A World War II tale about how panic, fear, and xenophobia led to a drastic governmental policy in the U.K.
Drawing on copious unpublished and archival material, British journalist Parkin has produced a richly detailed history of the internment of thousands of men and women because of their German or Austrian ancestry. Many had fled to England as refugees from Nazi Germany, and the vast majority were Jewish. Though they had become productive, upstanding members of their communities, “jingoism and hatred,” stoked by the media, became justification for the new policy. “Instead of taking an enlightened lead,” writes the author, “the government now used public opinion as justification for strict measures.” Parkin focuses on Hutchinson, on the Isle of Man, which housed some 2,000 men from the time it opened in July 1940 and whose inmates included artists, musicians, fashion designers, architects, academics, and writers. “It was as if a tsunami had deposited a crowd of Europe’s prominent men onto this obscure patch of grass in the middle of the Irish Sea,” writes the author.
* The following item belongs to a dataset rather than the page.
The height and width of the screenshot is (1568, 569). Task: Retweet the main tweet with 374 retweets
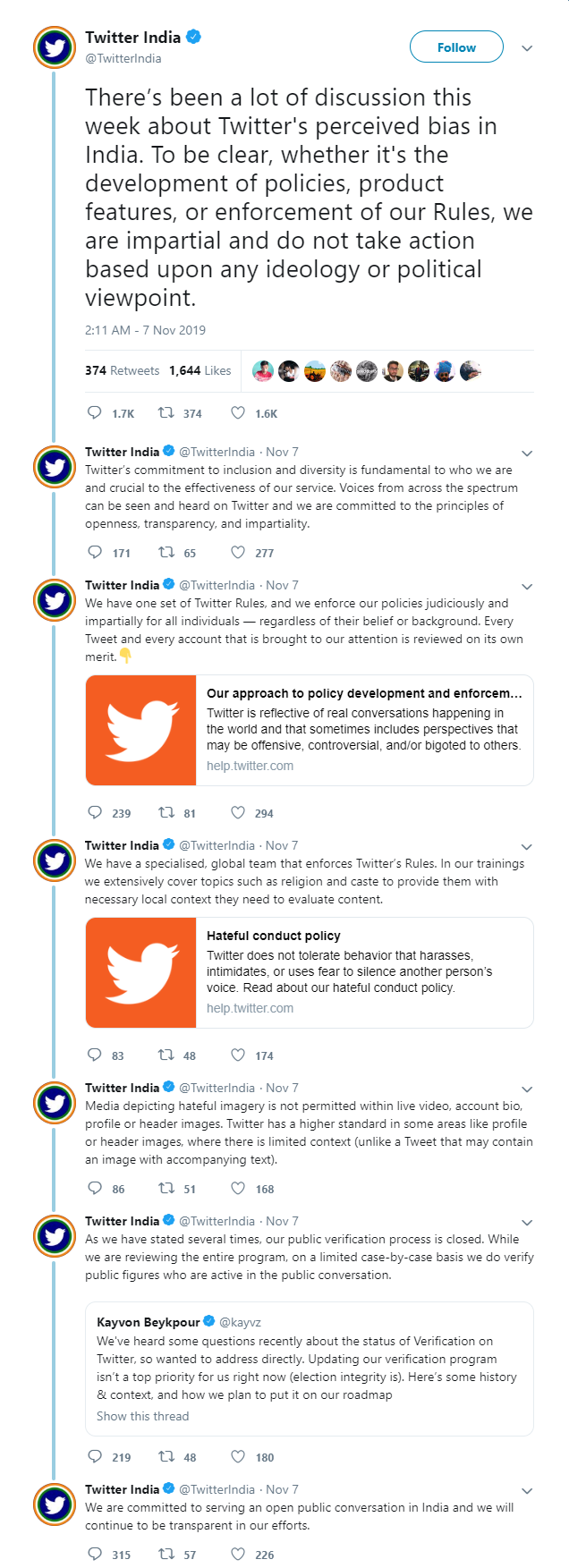tap(166, 413)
Officials ran the camp as humanely as possible, and the inmates worked to make it a community. They gave theater and music performances, set up cafes, started a newspaper, and conducted classes, especially for the younger men whose schooling had been disrupted. Among those younger men was Peter Fleischmann, whose story exemplifies the inconsistencies—indeed, the absurdity—of the policy of internment. An orphan who had come to the U.K. on the Kindertransport, he was at first seen as no threat to national security. Nevertheless, he was later arrested, and six weeks after the camp opened, he arrived at Hutchinson. His experiences there changed the course of his future. Parkin also chronicles the policy shift that eventually freed about half of the internees by the spring of 1941. “Historical ignorance and bedrock xenophobia” led to a “panic measure” that, Parkin warns, reverberates in contemporary treatment of asylum seekers.
A vivid recounting of a shameful event that still resonates.